***** RAW DATA

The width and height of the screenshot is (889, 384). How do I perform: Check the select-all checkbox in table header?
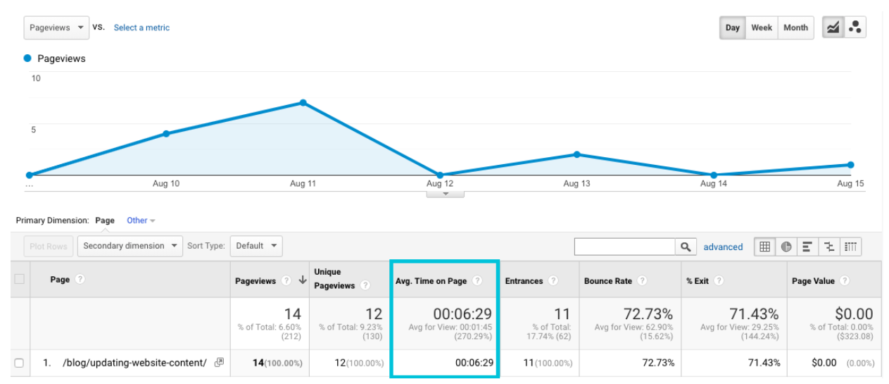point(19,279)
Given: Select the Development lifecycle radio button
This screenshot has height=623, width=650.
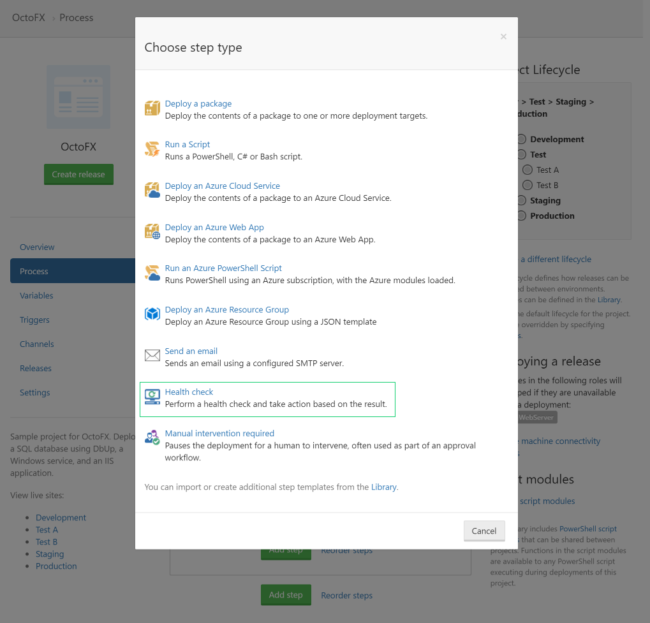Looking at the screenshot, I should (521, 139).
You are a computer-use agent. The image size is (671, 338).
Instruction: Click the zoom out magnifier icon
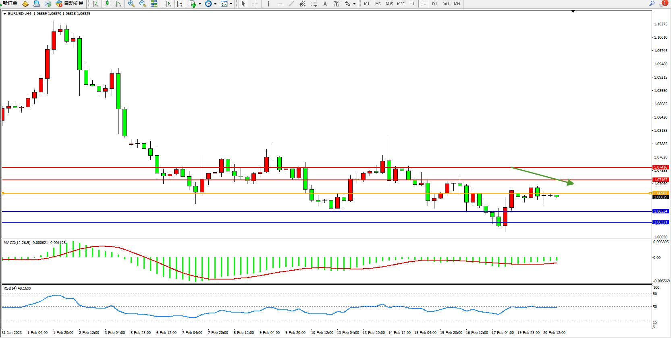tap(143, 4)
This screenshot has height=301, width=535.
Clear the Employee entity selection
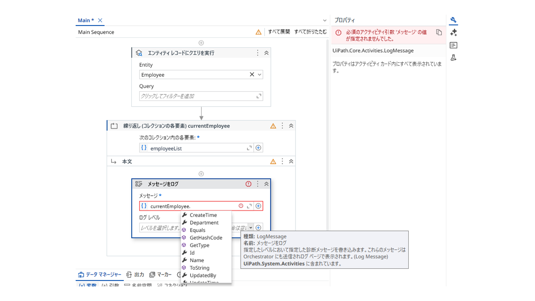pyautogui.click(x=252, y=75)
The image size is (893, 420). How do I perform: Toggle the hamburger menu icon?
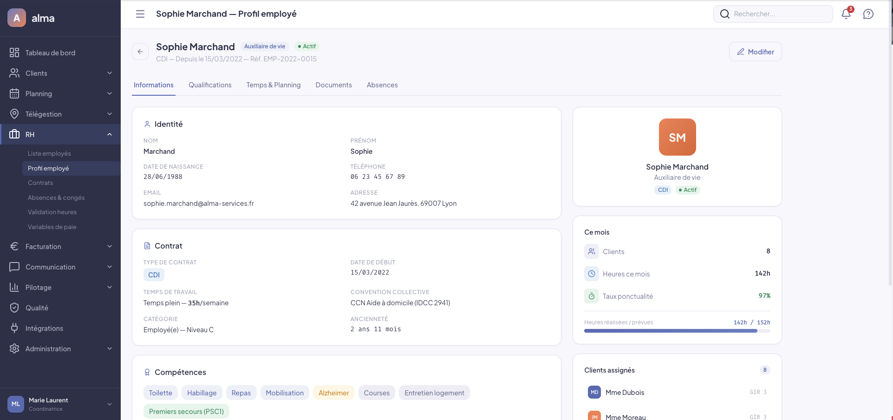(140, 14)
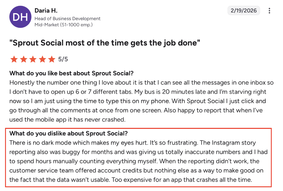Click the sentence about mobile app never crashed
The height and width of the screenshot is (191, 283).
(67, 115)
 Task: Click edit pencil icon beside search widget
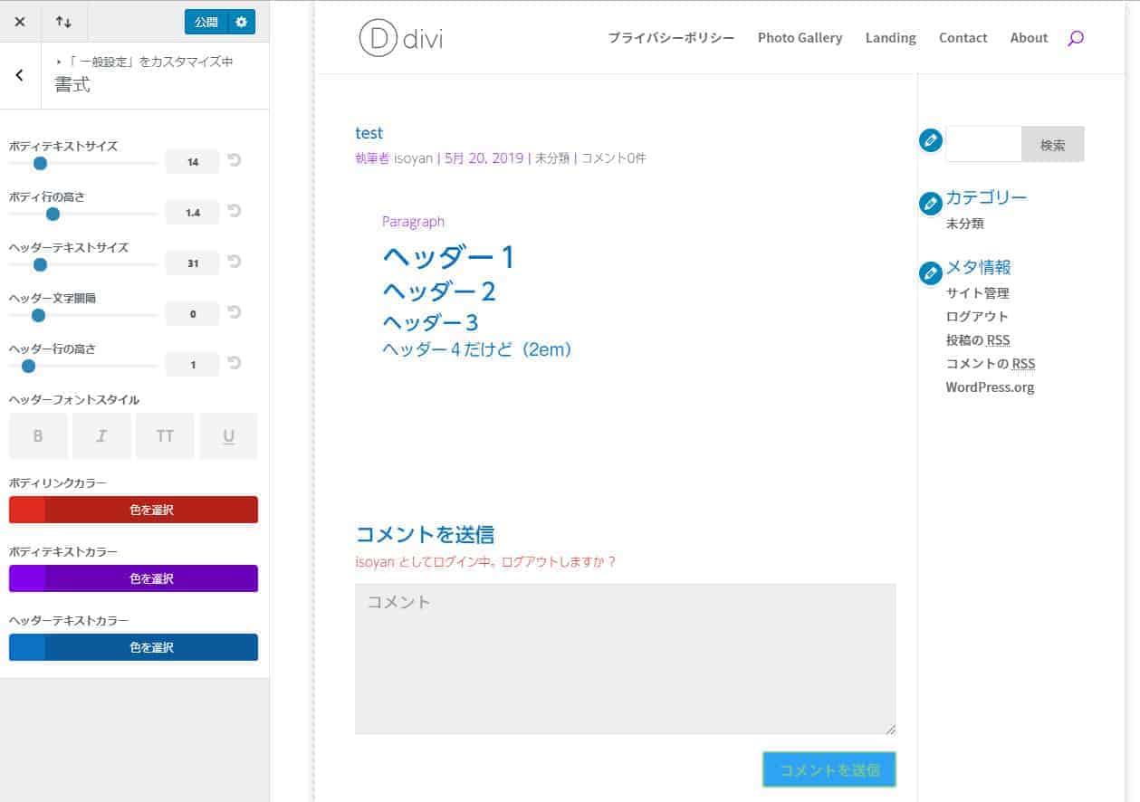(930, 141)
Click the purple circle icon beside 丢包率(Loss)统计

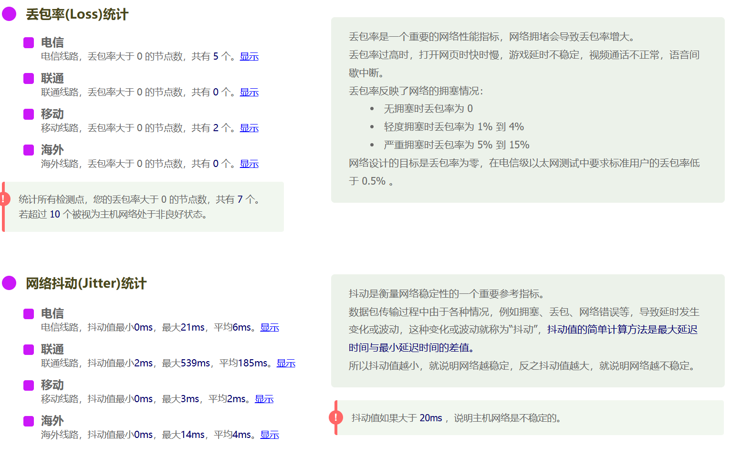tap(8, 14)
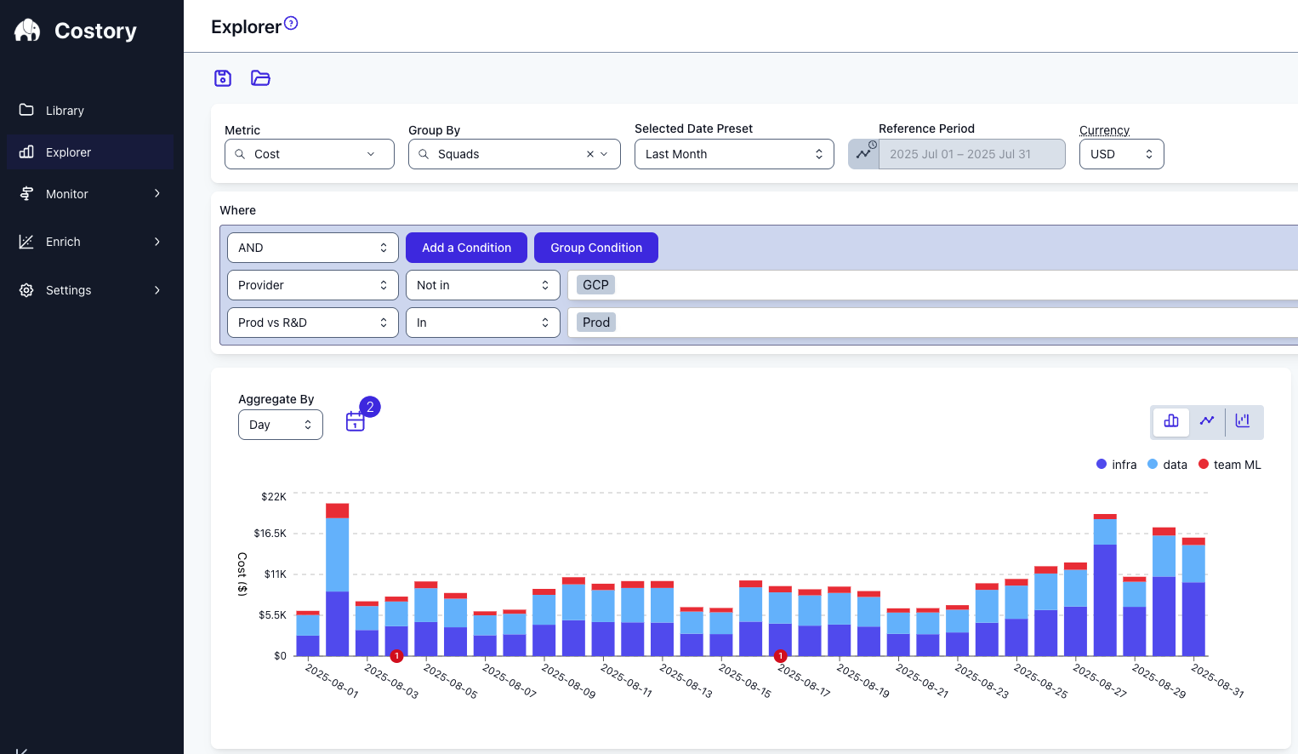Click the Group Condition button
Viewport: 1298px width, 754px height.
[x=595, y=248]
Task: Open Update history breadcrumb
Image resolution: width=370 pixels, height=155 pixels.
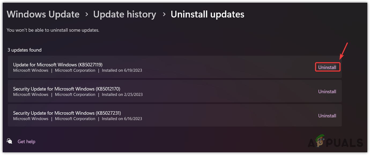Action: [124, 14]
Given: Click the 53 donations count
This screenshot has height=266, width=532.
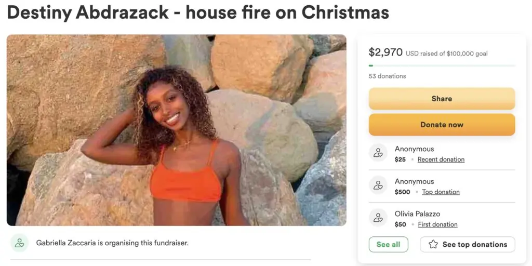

**********

__PROBLEM__.
Word for word, write out each of the records, but not the pictures.

__SOLUTION TO THIS EXERCISE__.
The width and height of the screenshot is (889, 384). How do I perform: Check the select-all checkbox in table header?
point(19,279)
Given: Select the Development lifecycle radio button
This screenshot has height=623, width=650.
Looking at the screenshot, I should (521, 139).
You are a computer-use agent. The image size is (671, 338).
Instruction: Click the zoom out magnifier icon
tap(143, 4)
This screenshot has height=301, width=535.
Clear the Employee entity selection
pyautogui.click(x=252, y=75)
The image size is (893, 420). How do I perform: Toggle the hamburger menu icon?
(140, 14)
Click the sentence about mobile app never crashed
The height and width of the screenshot is (191, 283).
(67, 115)
 Task: Click edit pencil icon beside search widget
(930, 141)
Click the purple circle icon beside 丢包率(Loss)统计

tap(8, 14)
Click the Group Condition button
Viewport: 1298px width, 754px height.
[x=595, y=248]
Task: Open Update history breadcrumb
Image resolution: width=370 pixels, height=155 pixels.
Action: [124, 14]
Given: Click the 53 donations count
This screenshot has height=266, width=532.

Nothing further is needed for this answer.